Nudge unit sells behavioural expertise to Australia

image captionSending personalised text messages has helped boost the payment of court fines

An "innovative" government unit set up by one of David Cameron's closest aides is to start exporting knowledge to Australia.

The "Nudge Unit" advises government on ways to encourage people to change behaviour, without using compulsion.

It claims to have helped increase court fine payments and late tax payments by employing its unusual techniques.

Ministers said the unit had saved taxpayers money and showed the UK was a world leader in behavioural change.

The approach is based on a school of thought that "nudging" people in a certain direction is more productive and cost-effective than trying to change behaviour by banning things or passing regulation.

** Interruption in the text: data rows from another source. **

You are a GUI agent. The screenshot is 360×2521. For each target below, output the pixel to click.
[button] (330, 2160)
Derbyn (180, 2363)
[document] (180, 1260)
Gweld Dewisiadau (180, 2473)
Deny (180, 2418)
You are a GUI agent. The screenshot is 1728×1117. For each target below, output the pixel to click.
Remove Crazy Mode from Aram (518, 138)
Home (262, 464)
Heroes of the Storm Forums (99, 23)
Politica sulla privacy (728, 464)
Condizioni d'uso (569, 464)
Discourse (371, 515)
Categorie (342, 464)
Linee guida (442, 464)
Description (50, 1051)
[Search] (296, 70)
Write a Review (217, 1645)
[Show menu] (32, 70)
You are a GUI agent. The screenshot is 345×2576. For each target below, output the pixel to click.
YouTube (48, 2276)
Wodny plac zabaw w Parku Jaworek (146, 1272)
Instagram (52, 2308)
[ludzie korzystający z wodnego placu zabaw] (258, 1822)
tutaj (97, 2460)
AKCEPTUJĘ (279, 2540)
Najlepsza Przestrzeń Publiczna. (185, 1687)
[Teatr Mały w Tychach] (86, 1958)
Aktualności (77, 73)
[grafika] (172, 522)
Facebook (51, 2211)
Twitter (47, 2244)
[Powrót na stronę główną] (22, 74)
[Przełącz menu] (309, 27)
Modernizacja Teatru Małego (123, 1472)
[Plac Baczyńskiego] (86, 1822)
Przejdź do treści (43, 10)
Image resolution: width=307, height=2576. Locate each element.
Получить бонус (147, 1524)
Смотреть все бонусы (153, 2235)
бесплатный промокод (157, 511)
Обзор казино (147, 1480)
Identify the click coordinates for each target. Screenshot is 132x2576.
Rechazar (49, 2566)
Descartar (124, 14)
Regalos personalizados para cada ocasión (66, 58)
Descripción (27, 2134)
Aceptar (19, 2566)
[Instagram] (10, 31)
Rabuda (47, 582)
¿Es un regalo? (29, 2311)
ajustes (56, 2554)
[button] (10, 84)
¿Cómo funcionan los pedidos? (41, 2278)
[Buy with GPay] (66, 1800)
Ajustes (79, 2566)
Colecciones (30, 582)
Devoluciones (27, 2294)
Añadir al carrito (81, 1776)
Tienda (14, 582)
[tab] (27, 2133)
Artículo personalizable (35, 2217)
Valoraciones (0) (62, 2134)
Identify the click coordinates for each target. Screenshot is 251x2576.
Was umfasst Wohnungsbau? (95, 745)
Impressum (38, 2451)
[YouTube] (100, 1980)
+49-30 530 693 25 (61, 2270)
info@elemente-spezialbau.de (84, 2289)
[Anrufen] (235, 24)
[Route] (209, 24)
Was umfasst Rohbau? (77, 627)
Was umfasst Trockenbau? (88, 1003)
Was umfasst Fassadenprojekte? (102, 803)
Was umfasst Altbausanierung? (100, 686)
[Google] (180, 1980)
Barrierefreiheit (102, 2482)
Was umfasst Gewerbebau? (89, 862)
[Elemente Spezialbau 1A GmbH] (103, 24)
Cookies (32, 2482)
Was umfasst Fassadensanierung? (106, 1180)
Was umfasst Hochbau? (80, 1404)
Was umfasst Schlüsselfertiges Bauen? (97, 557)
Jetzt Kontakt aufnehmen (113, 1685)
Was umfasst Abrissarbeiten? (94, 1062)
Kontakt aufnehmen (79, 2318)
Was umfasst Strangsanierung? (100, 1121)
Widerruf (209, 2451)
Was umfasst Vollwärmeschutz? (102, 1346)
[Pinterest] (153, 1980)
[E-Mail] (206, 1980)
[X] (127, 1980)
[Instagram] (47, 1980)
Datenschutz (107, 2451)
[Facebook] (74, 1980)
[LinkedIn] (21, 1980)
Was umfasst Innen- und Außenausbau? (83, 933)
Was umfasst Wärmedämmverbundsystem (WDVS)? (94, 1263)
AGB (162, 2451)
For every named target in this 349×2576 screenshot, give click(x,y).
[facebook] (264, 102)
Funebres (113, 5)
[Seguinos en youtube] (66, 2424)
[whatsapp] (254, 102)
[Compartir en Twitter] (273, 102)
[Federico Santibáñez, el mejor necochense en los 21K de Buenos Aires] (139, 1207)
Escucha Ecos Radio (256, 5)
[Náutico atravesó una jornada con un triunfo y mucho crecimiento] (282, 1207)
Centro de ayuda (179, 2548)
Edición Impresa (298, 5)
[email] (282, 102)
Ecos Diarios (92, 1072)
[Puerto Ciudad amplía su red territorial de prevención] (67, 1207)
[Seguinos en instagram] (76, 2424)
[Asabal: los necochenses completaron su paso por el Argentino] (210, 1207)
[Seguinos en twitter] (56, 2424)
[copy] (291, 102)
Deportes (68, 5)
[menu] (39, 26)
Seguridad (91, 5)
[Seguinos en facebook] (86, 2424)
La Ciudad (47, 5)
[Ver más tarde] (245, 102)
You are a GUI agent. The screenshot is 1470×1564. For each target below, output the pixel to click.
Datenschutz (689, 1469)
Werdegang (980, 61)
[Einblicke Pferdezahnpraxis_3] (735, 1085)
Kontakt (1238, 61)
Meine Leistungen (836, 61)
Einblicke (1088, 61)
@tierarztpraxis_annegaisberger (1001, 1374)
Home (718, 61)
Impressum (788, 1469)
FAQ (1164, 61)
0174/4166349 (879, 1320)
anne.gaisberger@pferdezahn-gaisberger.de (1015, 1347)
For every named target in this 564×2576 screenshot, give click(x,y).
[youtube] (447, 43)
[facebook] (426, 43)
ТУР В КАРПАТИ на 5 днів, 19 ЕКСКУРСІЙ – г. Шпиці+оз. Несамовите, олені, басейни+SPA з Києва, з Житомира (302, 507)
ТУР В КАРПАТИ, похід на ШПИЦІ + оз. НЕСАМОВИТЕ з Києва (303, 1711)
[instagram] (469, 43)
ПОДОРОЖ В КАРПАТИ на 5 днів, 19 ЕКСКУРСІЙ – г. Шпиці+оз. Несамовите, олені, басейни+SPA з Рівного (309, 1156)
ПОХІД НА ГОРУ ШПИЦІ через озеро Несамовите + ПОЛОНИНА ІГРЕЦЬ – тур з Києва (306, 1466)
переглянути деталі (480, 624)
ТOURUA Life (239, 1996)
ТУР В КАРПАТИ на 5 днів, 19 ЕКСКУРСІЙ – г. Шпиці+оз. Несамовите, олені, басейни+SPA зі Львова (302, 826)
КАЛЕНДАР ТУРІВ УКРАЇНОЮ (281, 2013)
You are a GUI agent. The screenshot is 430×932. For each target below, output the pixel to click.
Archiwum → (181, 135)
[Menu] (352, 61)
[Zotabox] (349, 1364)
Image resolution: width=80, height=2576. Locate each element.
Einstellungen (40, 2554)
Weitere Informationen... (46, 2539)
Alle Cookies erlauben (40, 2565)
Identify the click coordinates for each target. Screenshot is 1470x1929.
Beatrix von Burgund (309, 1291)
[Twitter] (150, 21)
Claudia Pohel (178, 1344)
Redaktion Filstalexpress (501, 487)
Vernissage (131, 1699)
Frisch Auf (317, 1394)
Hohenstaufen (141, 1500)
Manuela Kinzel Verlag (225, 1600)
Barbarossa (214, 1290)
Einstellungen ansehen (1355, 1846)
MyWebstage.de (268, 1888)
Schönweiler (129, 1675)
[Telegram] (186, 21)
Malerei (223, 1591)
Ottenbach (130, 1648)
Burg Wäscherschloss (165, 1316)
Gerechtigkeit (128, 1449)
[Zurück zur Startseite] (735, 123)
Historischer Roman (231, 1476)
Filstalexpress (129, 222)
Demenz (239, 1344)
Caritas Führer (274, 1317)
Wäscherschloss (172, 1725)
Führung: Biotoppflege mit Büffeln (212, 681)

It was championed by Steve Hilton, a former close aide to Prime Minister David Cameron, who helped establish the Behavioural Insights Team at No 10 after the 2010 general election.

'Global scale'

The government says the unit has identified at least £300m in savings since its launch, which has sparked the interest of the New South Wales government in Australia.

The unit claims to have helped the UK Court Service save £30m a year and reduce bailiff interventions by 150,000 by sending personalised text messages to those with outstanding court fines.

Telling late tax payers that other people in their town have already paid up has boosted payment rates by 15%, the unit said, generating another £30m in extra revenue.

Grants Shapps, a minister at the Cabinet Office, said: "As a government, we've led the way in this innovative field.

"Behavioural insight is about giving power back to the individual, encouraging them to think about their choices and how those choices will affect them in the long term.

"The work of the unit has improved public services and saved taxpayers' money - so I'm proud that it will be recognised on a global scale."

The Cabinet Office refused to reveal how much the deal with New South Wales is worth.

Chris Eccles, director general of the New South Wales Department for Premier and Cabinet, said: "We're delighted to be working in partnership with the Behavioural Insights Team to promote the greater application of behavioural insights in New South Wales.

"We are enthusiastic about the opportunity to improve service delivery and reduce the impact of regulation by enabling people to make better choices for themselves."

The unit was originally set up for a period of two years. However, it is set to continue after a recent review found it had met its objectives.

The prime minister said the unit should be allowed "greater freedom and flexibilities" to apply its approach within and outside government.